__To do__:
Can you transcribe all of the data below word for word, omitting the pictures?

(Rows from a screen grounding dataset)
--

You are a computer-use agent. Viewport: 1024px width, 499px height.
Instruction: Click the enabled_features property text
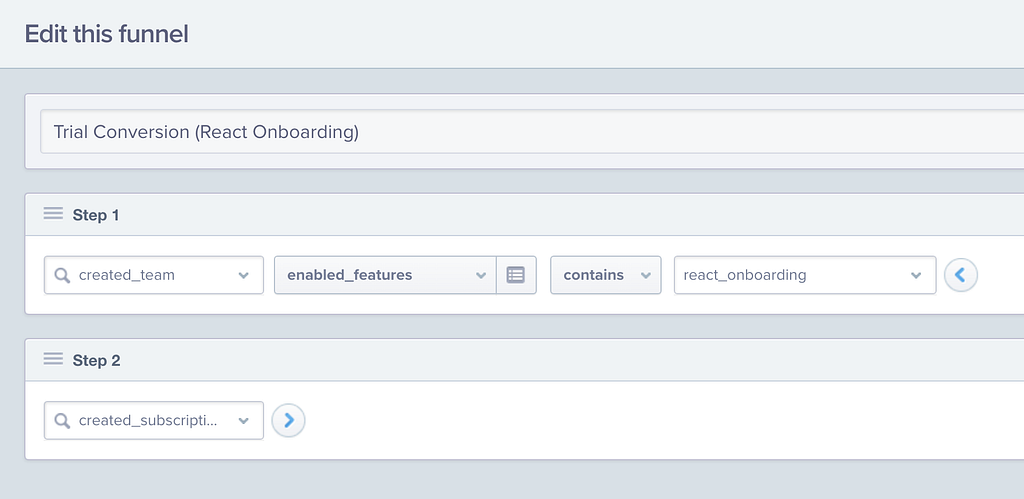click(x=349, y=275)
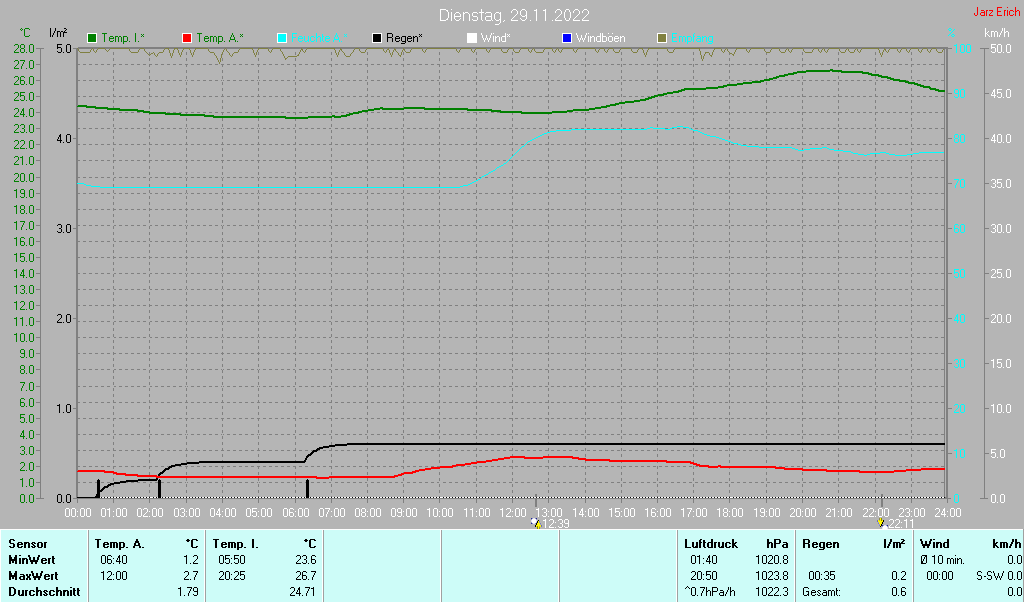The height and width of the screenshot is (602, 1024).
Task: Toggle the cyan humidity legend square
Action: [x=282, y=38]
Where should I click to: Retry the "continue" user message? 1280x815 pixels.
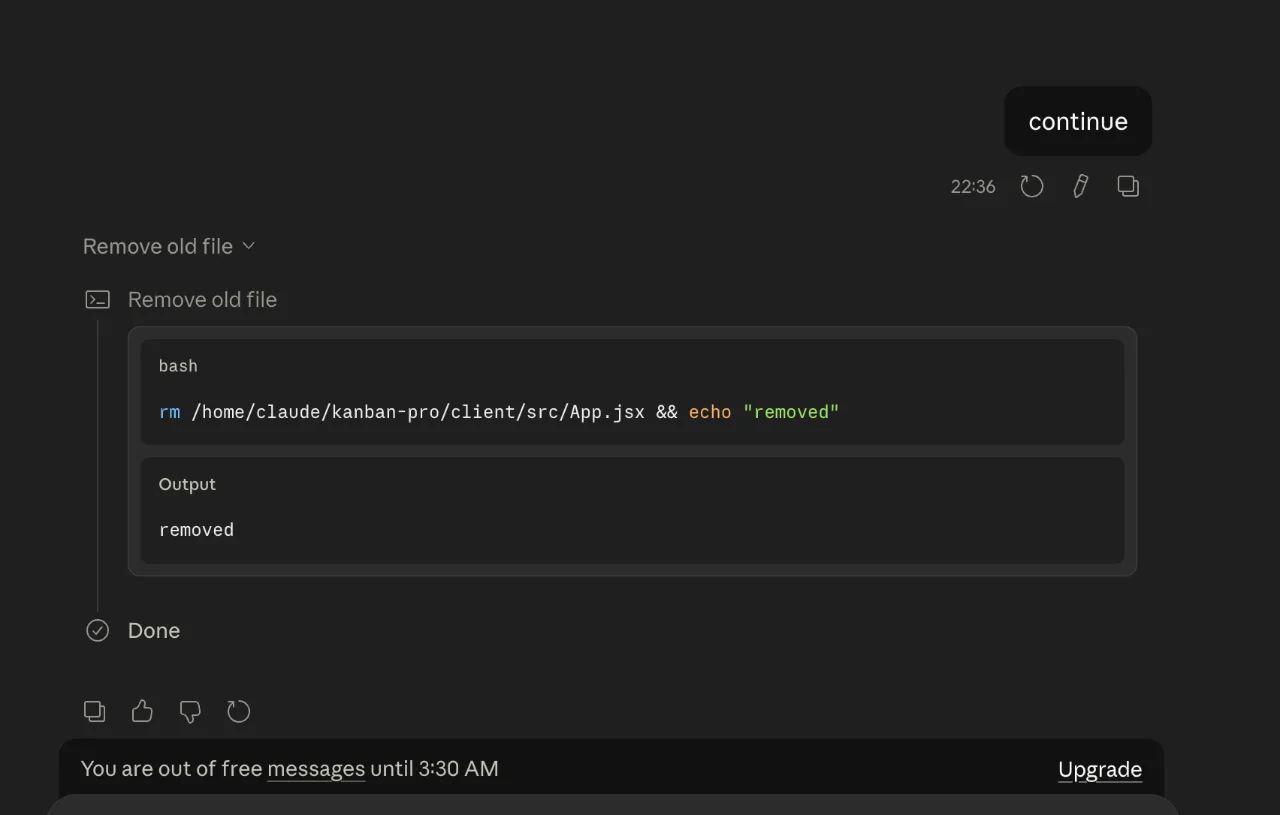(1032, 186)
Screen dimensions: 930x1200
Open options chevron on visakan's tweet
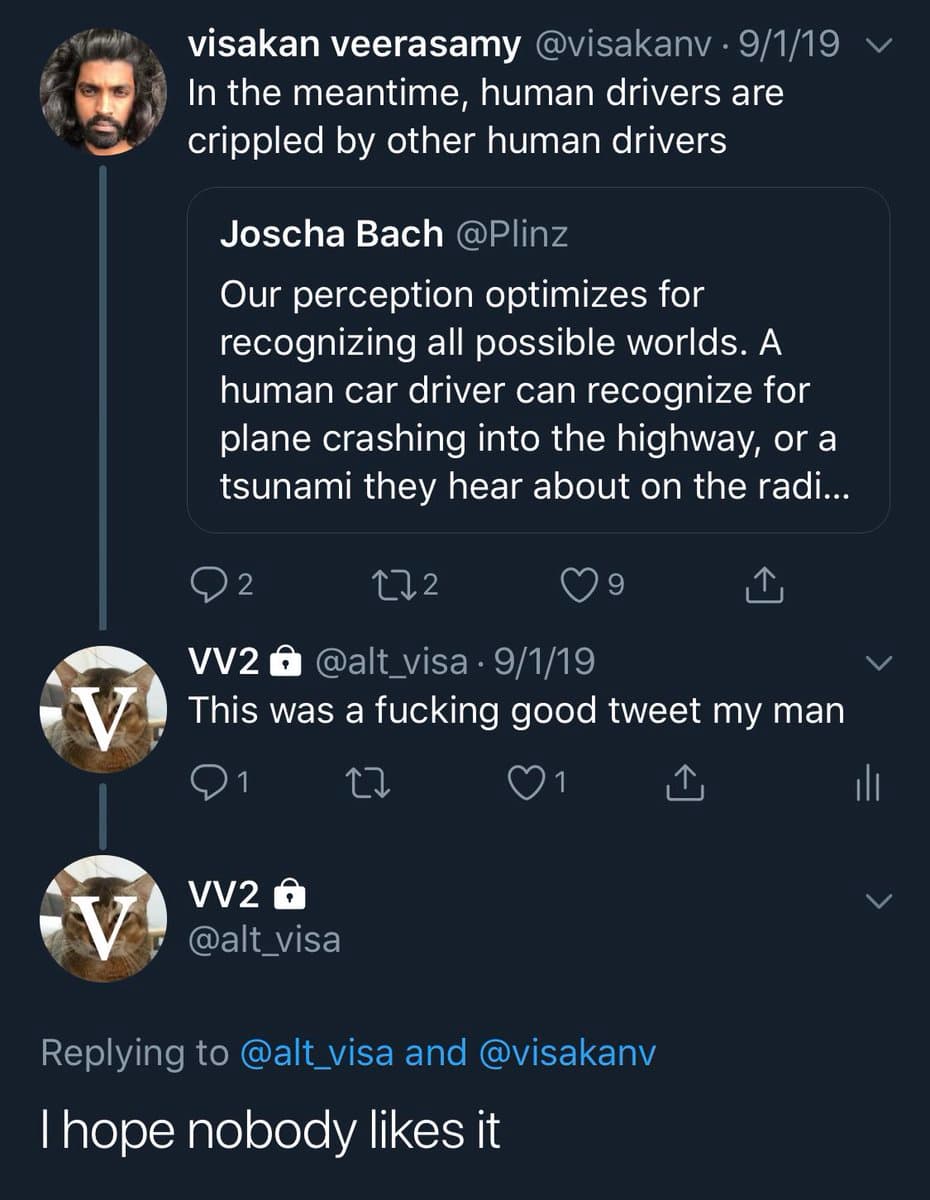tap(877, 45)
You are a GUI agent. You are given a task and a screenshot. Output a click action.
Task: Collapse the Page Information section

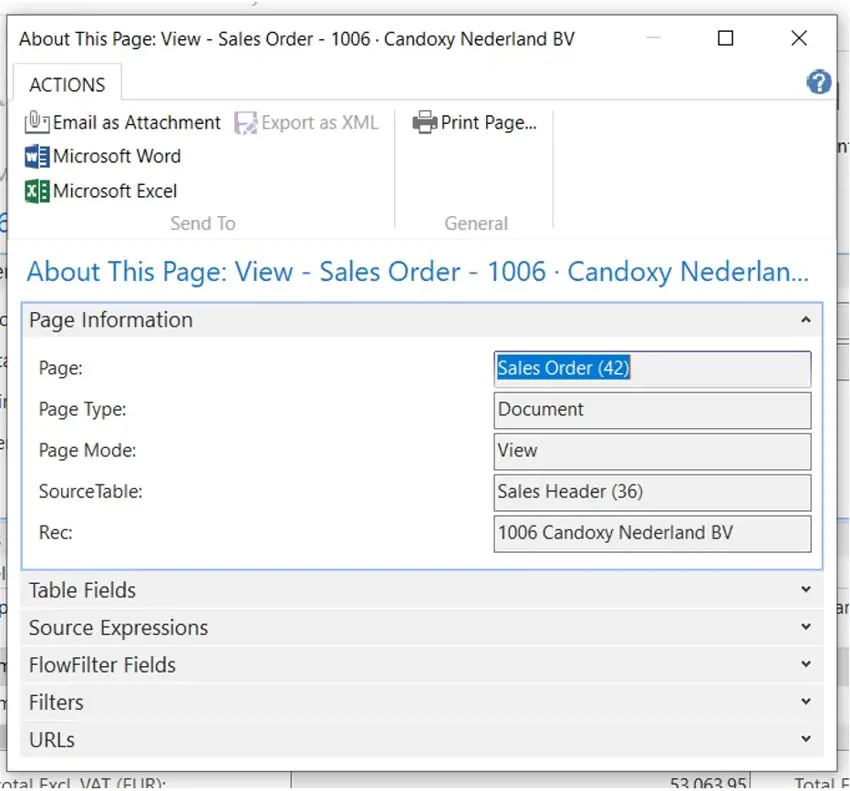[x=805, y=320]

--

__Expected answer__:
You are a computer-use agent. Viewport: 1024px width, 499px height.
Instruction: Click the enabled_features property text
click(x=349, y=275)
The height and width of the screenshot is (602, 1024).
Task: Toggle the cyan humidity legend square
Action: [x=282, y=38]
Where should I click to: Retry the "continue" user message? 1280x815 pixels.
(1032, 186)
Screen dimensions: 930x1200
Open options chevron on visakan's tweet
tap(877, 45)
You are a GUI agent. You are given a task and a screenshot. Output a click action.
Task: Collapse the Page Information section

[x=805, y=320]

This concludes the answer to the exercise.